HIF overexpression strengthens signaling through the NF-κB pathway and consequently the expression of immunosuppressive cytokines. (a) Immunolocalization of p65 in MSC-T, MSC-Tc, MSC-T with an HIF-1α-GFP lentiviral vector (MSC-T-HIF) and conditioned MSC-T-HIF (MSC-T-HIFc). Red: p65, blue: DAPI. Scale bar: 30 μm. Mean of fluorescence intensity was measured per nucleus and values were normalized to those of MSC-T cells (each point represents the mean of 50 nuclei). Graphs represent mean ± SD of three independent experiments.
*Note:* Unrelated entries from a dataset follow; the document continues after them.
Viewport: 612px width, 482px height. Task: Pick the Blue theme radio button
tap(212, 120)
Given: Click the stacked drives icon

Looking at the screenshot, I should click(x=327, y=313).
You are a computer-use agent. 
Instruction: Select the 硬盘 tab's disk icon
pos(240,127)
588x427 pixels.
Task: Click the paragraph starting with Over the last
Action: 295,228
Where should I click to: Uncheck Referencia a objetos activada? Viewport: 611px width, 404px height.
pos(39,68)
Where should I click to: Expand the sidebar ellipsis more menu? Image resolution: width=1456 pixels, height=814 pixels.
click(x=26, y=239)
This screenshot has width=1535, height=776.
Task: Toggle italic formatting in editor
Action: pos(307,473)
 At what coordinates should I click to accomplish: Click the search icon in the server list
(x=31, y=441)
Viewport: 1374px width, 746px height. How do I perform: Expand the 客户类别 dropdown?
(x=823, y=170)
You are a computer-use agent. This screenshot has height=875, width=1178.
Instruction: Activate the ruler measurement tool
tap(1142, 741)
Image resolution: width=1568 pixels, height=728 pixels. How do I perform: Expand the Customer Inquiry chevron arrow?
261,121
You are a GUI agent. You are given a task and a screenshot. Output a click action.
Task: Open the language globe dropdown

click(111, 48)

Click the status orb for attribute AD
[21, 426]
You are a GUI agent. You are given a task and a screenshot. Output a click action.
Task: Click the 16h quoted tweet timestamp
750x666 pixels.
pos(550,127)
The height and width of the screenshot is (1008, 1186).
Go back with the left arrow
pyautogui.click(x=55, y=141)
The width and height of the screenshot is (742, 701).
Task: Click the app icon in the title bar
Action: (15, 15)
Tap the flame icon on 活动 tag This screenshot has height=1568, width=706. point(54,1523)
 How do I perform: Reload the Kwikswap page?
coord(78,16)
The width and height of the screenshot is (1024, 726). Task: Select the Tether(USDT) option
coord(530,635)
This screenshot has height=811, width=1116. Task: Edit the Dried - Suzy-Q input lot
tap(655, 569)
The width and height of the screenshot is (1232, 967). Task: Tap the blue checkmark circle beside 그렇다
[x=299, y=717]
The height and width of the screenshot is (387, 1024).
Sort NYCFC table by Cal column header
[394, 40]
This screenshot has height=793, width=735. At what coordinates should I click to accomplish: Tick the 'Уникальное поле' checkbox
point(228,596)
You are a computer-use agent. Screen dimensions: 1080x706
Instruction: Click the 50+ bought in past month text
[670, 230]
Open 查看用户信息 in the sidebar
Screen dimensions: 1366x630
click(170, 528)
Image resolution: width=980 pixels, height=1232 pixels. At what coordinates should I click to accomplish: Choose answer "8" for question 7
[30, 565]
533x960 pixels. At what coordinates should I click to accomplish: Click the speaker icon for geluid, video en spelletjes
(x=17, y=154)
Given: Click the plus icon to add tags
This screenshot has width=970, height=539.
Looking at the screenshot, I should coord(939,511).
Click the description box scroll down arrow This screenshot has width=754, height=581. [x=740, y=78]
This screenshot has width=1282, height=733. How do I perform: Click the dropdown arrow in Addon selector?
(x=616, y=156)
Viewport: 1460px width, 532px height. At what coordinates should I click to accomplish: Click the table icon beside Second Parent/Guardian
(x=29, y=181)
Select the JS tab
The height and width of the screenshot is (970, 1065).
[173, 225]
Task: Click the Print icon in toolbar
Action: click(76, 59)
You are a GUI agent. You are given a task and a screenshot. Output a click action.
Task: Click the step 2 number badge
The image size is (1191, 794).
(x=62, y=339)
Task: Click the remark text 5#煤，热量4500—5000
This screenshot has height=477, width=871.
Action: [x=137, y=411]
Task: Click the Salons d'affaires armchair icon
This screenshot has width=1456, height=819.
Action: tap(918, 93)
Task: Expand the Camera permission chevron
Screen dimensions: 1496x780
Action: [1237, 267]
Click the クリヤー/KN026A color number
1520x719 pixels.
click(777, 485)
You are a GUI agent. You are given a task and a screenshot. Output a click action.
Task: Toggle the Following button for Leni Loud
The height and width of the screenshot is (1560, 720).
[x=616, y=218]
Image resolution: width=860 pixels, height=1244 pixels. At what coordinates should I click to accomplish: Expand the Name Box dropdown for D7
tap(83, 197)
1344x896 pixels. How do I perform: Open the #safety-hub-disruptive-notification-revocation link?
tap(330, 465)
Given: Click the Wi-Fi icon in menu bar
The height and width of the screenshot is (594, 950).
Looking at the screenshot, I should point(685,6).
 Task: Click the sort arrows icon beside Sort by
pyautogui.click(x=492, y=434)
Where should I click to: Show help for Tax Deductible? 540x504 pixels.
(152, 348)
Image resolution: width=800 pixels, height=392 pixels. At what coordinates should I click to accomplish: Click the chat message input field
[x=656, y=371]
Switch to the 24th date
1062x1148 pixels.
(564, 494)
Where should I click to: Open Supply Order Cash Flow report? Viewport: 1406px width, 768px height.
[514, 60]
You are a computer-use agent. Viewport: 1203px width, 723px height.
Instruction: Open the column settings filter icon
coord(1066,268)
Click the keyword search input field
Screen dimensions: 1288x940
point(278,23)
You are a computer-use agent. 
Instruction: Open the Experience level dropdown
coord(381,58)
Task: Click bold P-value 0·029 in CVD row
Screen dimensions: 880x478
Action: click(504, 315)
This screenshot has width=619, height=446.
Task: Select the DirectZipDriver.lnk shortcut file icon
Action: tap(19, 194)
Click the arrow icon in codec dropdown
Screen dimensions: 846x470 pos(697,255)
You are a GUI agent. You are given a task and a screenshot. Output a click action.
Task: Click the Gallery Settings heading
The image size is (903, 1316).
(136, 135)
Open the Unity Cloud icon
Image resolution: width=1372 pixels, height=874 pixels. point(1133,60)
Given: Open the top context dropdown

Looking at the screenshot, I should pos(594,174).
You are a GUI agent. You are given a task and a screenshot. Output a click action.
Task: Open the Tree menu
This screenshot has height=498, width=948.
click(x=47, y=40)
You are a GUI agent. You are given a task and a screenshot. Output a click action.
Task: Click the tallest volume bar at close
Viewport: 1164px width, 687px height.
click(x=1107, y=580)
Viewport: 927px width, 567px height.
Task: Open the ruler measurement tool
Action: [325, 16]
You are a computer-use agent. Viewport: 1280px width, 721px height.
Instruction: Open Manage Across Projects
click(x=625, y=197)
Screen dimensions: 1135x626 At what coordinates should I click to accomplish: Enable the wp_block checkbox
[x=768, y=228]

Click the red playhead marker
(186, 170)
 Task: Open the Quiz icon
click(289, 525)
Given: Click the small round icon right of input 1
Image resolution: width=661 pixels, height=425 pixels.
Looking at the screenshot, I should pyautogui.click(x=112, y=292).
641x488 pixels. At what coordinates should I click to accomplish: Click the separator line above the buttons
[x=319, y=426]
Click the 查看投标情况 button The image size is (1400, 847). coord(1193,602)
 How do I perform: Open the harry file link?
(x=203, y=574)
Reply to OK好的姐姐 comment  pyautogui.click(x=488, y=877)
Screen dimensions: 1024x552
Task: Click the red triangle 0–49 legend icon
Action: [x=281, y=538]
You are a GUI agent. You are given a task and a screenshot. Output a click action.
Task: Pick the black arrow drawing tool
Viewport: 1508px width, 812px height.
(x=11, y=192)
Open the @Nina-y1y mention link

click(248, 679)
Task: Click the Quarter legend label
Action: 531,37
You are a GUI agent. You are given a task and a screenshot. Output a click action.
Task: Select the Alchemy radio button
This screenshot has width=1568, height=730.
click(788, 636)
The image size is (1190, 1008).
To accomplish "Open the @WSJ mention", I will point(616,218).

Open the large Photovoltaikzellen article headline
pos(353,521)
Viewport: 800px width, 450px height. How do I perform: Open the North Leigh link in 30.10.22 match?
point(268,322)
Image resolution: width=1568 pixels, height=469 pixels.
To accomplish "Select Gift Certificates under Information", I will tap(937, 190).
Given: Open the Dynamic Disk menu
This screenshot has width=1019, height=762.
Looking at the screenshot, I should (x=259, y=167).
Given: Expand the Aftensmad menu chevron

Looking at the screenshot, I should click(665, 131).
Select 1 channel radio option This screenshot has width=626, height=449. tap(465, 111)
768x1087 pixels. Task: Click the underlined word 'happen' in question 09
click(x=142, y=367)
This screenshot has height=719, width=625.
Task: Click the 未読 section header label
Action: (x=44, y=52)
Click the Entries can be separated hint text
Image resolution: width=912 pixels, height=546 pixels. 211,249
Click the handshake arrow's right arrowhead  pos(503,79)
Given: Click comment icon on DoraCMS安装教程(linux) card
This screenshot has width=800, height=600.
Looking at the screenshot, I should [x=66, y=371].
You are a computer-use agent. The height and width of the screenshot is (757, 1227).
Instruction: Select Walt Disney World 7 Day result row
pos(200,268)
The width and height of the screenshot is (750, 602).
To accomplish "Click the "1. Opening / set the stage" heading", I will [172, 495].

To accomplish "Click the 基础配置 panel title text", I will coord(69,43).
Sidak’s multiple comparisons test was used for statistics. (b) IL-6, IDO, COX2 and PD-L1 expression levels quantified by RT-qPCR in MSC-Tc and MSC-T-HIFc. Expression level of the target gene in each sample was normalized to GAPDH expression. Graphs represent mean ± SD of fold change of three independent experiments. Paired t-test was used for statistics. (c) Representative Western blots of IL-6, IDO, COX2 and PD-L1 proteins. Expression levels were quantified by densitometry relative to MSC-Tc. α-tubulin was used as a protein loading control. Bars represent mean ± SD of three independent experiments. Paired t-test was used for statistics. * p < 0.05, p < 0.01.